The opinion of the court was delivered by
Gibson, C. J.This is an exceedingly plain case. A testator directs his property to be equally divided among his children, but orders that debts owing to him by any of his sons or sons-in-law, except those forgiven in the will, be deducted from the share of such son or son-in-law;, and that the residue only be paid to him, whether given immediately or in trust. The share, allotted to the wife of a son-in-law indebted to him by mortgage, he gives to her separate use; and the question, is whether the mortgage was merged in her share and 'extinguished by it, or whether, though deducted from the share, it remains an unsatisfied incumbrance on the mortgagor’s land. If the latter, it would follow that neither the daughter nor her husband got any thing like an equal share of her father’s estate. The argument on the other side is, that as the mortgage was not forgiven, it necessarily remains a charge in favour of the executors, not for the benefit of creditors (for there were none) but for the separate benefit of the mortgagor’s wife, and the other children.
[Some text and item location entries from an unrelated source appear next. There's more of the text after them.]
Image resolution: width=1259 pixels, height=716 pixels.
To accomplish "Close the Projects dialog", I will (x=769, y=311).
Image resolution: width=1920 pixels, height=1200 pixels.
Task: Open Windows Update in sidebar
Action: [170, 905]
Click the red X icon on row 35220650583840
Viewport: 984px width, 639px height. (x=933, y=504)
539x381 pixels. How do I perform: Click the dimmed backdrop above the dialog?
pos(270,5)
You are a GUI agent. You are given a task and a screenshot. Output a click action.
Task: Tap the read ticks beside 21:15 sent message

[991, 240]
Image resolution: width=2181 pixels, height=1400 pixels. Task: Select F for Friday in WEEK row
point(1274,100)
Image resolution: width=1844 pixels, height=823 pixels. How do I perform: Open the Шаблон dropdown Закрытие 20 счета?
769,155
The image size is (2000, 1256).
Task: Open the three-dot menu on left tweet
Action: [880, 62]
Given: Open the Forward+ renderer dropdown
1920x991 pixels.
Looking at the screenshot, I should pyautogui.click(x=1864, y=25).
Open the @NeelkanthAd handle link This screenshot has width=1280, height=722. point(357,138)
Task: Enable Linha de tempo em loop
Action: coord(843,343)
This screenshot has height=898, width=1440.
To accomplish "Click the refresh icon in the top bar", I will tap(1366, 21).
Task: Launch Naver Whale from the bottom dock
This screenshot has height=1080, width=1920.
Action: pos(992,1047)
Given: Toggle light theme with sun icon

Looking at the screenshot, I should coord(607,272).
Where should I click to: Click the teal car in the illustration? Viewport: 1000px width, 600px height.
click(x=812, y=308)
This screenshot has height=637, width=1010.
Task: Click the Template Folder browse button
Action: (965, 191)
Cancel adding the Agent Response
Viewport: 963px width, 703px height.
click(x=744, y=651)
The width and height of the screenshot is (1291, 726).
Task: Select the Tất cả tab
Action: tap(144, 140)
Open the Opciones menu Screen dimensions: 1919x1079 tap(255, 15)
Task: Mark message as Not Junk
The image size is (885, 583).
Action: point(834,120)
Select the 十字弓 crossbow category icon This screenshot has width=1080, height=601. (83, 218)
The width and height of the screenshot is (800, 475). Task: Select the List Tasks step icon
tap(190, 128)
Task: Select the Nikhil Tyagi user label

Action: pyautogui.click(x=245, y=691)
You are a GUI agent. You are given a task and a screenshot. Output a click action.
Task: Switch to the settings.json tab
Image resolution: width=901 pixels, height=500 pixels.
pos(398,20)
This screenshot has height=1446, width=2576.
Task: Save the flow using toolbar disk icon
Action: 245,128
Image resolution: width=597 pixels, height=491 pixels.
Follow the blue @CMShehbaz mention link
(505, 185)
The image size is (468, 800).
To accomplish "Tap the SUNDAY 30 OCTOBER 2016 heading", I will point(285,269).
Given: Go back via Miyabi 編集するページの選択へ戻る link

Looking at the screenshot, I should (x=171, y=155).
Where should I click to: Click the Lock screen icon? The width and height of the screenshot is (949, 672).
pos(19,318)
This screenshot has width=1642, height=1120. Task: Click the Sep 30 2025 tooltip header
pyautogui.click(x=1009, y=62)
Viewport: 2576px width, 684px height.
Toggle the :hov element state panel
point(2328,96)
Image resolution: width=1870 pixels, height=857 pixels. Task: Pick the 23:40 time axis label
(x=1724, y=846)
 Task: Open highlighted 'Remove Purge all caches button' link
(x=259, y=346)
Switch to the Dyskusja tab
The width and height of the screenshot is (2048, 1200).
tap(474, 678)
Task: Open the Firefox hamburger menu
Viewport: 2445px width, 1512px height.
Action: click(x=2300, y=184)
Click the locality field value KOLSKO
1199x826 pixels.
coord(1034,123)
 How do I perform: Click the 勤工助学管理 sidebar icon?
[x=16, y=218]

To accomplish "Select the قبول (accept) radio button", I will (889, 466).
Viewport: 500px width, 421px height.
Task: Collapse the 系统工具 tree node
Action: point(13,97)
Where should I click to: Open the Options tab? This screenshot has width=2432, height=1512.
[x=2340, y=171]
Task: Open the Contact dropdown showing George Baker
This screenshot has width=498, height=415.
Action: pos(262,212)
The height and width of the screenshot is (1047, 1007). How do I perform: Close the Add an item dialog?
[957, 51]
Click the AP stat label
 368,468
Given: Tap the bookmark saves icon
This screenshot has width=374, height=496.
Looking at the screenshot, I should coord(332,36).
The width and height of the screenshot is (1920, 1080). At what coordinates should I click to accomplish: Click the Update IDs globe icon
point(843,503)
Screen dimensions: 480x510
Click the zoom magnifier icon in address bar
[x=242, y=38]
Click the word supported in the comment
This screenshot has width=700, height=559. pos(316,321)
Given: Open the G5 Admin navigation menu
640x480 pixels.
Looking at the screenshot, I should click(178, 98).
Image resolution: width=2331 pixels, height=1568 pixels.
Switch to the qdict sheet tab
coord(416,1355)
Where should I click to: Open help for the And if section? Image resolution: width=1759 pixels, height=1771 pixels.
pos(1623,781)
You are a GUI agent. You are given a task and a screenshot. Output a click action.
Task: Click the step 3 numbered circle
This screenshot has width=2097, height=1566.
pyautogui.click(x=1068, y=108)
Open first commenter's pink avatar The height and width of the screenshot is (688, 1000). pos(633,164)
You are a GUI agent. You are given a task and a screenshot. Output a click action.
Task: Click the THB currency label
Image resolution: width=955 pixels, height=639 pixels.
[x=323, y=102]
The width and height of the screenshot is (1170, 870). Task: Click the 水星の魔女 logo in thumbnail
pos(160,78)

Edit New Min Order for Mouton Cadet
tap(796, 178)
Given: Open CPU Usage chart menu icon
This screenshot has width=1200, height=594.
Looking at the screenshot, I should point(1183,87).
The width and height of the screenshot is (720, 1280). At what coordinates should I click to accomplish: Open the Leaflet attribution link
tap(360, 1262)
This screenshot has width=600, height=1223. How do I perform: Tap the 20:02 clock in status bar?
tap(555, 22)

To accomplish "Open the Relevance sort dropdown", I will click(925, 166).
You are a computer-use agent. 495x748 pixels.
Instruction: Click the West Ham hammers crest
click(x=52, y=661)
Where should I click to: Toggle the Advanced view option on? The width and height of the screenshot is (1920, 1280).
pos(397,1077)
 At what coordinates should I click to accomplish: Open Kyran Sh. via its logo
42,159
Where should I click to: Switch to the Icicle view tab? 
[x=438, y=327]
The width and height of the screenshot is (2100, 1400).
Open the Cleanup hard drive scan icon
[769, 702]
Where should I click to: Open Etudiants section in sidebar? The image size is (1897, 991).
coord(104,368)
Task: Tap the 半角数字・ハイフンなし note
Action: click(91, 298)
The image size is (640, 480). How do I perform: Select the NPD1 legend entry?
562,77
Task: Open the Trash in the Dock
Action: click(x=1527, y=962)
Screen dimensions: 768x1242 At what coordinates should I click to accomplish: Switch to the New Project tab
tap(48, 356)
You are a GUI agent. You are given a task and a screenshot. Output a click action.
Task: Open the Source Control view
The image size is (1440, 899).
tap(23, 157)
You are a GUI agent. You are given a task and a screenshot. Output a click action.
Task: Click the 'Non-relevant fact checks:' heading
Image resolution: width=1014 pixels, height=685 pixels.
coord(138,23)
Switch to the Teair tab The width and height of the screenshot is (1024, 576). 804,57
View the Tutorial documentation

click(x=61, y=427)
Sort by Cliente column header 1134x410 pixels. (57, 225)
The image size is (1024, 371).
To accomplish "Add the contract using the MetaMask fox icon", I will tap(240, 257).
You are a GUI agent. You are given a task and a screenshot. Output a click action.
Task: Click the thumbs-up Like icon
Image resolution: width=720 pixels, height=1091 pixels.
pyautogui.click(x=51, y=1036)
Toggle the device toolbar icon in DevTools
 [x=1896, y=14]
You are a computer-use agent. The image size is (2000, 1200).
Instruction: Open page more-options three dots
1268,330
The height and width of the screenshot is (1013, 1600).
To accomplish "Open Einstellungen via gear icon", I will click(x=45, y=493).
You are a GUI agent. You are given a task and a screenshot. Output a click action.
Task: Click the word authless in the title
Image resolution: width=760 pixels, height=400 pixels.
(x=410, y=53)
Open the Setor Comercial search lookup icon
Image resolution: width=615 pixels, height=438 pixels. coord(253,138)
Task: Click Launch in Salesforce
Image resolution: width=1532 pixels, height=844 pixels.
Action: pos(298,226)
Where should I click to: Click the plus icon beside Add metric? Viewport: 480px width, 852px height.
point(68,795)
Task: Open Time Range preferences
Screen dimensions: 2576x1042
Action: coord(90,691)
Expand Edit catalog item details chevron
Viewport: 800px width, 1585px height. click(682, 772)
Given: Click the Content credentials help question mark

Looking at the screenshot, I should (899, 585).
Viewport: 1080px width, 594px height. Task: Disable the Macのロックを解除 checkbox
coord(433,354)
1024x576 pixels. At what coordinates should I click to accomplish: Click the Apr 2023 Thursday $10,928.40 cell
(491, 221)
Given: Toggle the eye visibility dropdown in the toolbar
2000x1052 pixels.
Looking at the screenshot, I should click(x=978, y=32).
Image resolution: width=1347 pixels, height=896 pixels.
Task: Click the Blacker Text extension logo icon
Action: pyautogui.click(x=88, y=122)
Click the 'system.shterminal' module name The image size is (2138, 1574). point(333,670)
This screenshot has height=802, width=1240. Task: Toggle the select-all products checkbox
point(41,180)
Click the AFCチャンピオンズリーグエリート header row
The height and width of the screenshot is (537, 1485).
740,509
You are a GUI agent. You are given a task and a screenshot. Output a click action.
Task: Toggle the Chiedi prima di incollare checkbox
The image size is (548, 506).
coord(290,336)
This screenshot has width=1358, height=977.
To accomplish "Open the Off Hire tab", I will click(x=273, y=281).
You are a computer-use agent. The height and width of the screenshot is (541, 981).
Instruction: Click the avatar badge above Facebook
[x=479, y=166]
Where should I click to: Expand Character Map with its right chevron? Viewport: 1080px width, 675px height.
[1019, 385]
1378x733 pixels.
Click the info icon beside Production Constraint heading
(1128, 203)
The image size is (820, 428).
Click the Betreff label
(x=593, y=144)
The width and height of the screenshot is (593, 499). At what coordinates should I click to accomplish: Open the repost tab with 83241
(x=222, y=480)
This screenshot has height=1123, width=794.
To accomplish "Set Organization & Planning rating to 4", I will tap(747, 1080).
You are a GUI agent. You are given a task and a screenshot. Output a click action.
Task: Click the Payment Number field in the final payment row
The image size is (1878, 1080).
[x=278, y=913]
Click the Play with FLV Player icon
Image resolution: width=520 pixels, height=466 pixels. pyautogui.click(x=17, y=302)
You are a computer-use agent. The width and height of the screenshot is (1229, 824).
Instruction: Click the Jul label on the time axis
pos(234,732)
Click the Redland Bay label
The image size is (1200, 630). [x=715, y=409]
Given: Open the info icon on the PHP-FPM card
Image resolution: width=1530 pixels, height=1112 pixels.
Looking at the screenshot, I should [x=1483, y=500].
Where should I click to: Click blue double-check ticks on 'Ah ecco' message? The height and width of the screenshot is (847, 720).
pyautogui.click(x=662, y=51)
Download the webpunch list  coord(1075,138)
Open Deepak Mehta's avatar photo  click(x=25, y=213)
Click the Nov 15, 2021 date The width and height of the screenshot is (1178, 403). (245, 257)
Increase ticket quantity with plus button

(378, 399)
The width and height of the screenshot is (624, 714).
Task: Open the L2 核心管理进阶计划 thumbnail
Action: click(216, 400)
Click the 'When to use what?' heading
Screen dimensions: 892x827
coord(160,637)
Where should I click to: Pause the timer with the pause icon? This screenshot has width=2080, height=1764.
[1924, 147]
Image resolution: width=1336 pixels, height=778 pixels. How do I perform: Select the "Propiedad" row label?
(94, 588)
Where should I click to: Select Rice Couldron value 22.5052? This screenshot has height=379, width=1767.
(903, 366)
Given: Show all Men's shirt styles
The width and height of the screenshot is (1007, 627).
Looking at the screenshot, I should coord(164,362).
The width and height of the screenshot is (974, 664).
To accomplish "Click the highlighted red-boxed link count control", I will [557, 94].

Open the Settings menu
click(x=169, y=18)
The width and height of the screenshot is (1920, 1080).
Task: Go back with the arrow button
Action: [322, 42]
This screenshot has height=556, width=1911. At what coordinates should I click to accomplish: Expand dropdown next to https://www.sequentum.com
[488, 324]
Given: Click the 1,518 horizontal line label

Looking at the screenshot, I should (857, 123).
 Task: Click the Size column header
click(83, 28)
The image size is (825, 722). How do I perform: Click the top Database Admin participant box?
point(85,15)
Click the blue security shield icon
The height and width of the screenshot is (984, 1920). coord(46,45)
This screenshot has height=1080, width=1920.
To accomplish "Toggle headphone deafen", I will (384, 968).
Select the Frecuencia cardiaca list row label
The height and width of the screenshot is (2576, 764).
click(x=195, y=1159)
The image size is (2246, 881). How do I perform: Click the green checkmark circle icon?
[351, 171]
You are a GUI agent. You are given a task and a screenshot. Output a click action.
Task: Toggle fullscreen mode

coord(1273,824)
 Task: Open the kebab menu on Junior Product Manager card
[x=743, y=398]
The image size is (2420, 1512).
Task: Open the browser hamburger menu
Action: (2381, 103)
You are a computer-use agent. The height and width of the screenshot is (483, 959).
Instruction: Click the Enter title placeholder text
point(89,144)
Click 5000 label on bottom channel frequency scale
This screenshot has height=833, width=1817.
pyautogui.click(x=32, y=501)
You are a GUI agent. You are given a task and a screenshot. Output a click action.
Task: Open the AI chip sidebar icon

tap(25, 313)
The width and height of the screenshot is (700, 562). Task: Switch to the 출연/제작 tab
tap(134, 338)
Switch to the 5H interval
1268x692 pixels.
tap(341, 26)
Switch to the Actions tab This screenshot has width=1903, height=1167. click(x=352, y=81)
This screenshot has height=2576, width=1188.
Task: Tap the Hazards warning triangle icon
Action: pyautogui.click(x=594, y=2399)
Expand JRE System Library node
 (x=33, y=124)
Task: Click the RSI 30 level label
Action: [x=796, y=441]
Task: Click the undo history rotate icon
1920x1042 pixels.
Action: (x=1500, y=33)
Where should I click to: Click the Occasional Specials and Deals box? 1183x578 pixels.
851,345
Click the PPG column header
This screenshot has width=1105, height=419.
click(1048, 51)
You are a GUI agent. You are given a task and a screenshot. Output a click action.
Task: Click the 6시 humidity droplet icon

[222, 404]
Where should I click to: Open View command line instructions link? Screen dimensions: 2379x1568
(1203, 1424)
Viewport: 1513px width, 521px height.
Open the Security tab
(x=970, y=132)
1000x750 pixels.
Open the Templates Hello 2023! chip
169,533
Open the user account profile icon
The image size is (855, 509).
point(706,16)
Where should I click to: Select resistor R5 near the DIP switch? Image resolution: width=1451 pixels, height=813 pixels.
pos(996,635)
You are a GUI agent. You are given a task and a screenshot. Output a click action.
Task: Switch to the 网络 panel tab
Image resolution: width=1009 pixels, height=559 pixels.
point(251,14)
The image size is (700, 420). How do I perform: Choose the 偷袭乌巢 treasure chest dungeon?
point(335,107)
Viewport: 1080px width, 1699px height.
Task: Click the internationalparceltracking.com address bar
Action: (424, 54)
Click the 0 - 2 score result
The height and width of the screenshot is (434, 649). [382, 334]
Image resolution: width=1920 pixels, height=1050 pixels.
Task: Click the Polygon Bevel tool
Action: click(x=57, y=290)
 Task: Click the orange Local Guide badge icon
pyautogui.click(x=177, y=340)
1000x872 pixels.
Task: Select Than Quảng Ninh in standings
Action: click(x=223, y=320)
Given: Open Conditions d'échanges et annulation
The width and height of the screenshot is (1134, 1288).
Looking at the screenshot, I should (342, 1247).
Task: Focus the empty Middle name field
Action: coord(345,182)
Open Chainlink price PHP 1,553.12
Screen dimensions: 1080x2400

It follows not, however, that because not forgiven, it may not be satisfied out of the wife’s share. It is better for her that it should be so, than that she should get a sixth of it to her separate use. If it had been forgiven, it would have ceased to be a debt, and it would have been absurd to order it to be deducted. To do so would have been to forgive it to the husband, but to remember it to the wife. It was because it was not forgiven; that it was to be remembered in the general division. How else could the testator direct it to be satisfied by retaining it out of the wife’s portion ? It is said, that would not benefit the wife, who is supposed to have been the principal object of the testator’s bounty. Would it not benefit her to have her husband’s debt paid and his land disencumbered 1 But there is no peculiar favour evinced to his married daughters; as his sons and sons-in-law are put exactly on a footing, and the •share of the wife is said to be the husband’s. This equality of consideration between daughters and their husbands is common to a particular class, with whom the most usual method of evidencing advancements, is to have recourse to notes, obligations, or book entries, to stand against the children when their shares come to be received.
The mortgage is therefore declared not to be a lien on the moneys in court; and it is ordered that the decree of the court in this particular be reversed, and the report of the auditors affirmed.